In desparation I looked up the gardening books to see what could be wrong with my beloved tree. I then discovered Magnolia HATES lime in the soil and high winds. Oh dear! Could I have got it more wrong?
Emergency action was called for - a half-barrel planter was pressed into service, several bags of ericaceous compost made a new home for the tree - Then we lifted the tree from its unhappy home and washed all the lime-laden soil off the roots and carefully replanted it in its new location close the the fence that provides the only bit of shelter in the whole garden. This was last May and within days the leaves had turned a beautiful green and grew to a full and healthy size so I'm really looking forward to its beautiful blossoms this spring. I'm trying not to think of what our minus 12 temperatures might have done to it.
I have no pictures of this pretty tree, but if it survives and flowers for me again this spring it will have pride of place on this site!
21 January 2010 18:48:33
Witchhazel - with rabbit fence!
Today I took a walk around the garden and am not too depressed so far - I found out that Euphorbia which I planted for the first time last year not only survived our -12 temperature but is also an evergreen! What a nice surprise! There are probably quite a few casualties but I'm determined not to concentrate too much on them. I planted nearly a thousand assorted bulbs for last spring, and had a moderate display - I think some of the ground was too waterlogged and compacted for them to do really well. I left them all in situ hoping that they would increase and multiply (You have to give it to me, I'm an optimist) so I'm watching with bated breath for this spring - so far there are a healthy sprinkling of leaves poking through - unfortunatley I can't remember exactly what was planted where so it will be exciting waiting to see what appears! So far there are two tiny and rather frightened snowdrops in the woodland area so I look forward to further developments!

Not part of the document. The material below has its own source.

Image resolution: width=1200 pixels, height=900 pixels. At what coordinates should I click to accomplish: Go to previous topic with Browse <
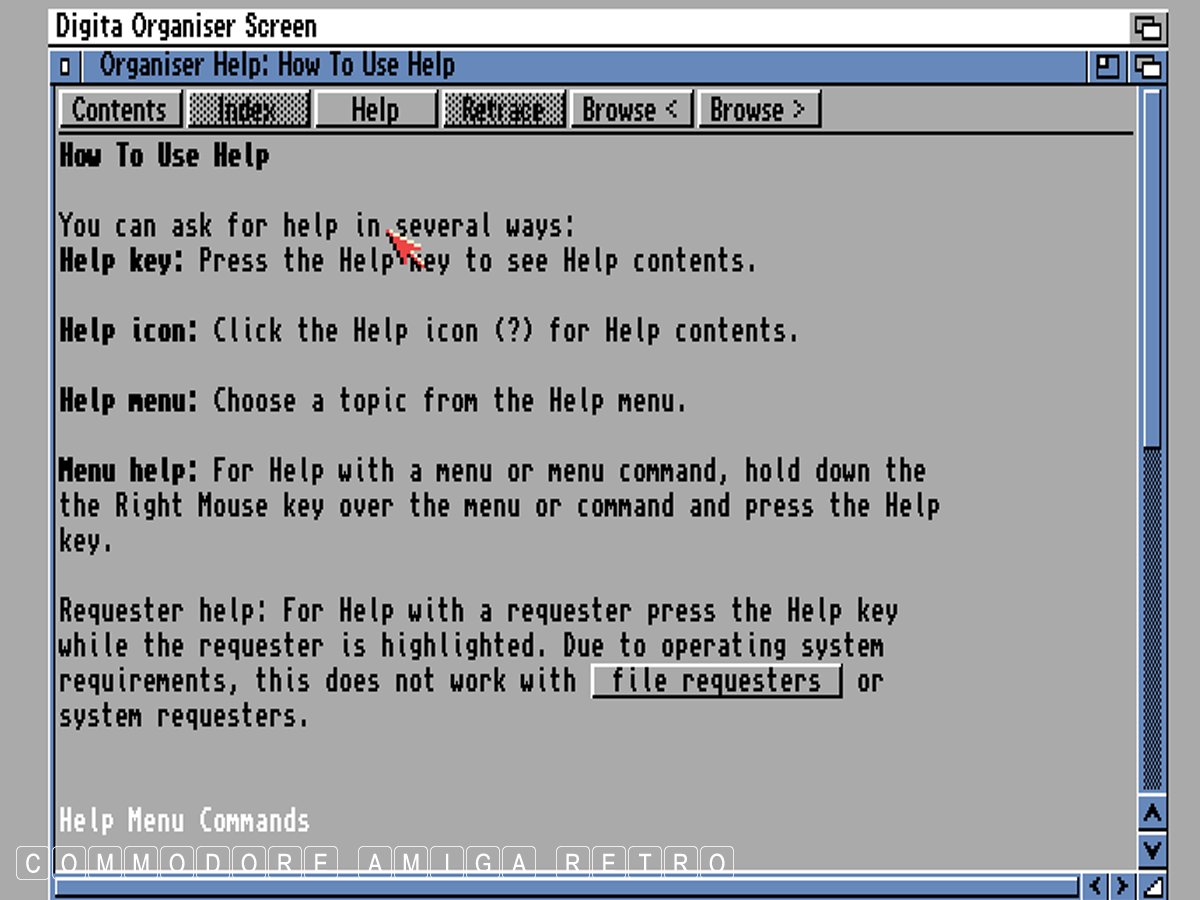631,110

On my tour I was greatly heartened by my Hamammellis Mollis in the picture - isn't it enough to raise the spirits! It only went in in the early summer so I'm delighted with how well it has done.
Isn't it hard to get motivated to go out when the weather is so harsh - although I find that when I'm wrapped up warmly and get myself out the door, I always enjoy the fresh air!
I have found at least one major casualty - a large lemon tree that was very unhappy indoors last winter was exiled to the greenhouse this year and despite a cloak of fleece it just couldn't survive the severe temperatures. Oh well, I'll just have to invest in heating for the greenhouse next year if I'm to get the full benefit of it.
13 January 2010 23:24:53
I've finally plucked up courage to see what -12 has done to the garden today. At least the snow has gone. I can now see where the garden is still a bit waterlogged, although nowhere near as bad as last year. One area near my little pond will allow me to grow marginal plants, and the other areas were where some shrubs were struggleing but Ialready moved them so its only the clover lawn that is likely to suffer.
Some of the bulbs are braving the weather and peeping through, but all the ones in front bed near the house have not appeared yet. This is beside the little Japanese Lantern in the photo. I have been trying to develop a small Japanese garden partly to disguise our well connection but also to make a focal point in the front garden but so far it consists of the lantern, some gravel of different types and some stepping stones. There are two flowering cherries overhanging the area (or they will overhang it when they get a bit bigger!) and I need advice as to what other planting I can include that will not be devastated by the resident bunnies!
I'm disappointed that the Christmas Roses haven't flowered this year - there was one little flower but it wasn't up to much - also the rabbits got one of the Hypericum I planted there although the larger one appears to be thriving.
This harsh weather has been frustrating with the new issue of Irish Garden getting me all worked up with ideas for the new season. However, the spectacular Winter Wonderland that is my garden has made it almost worthwhile!.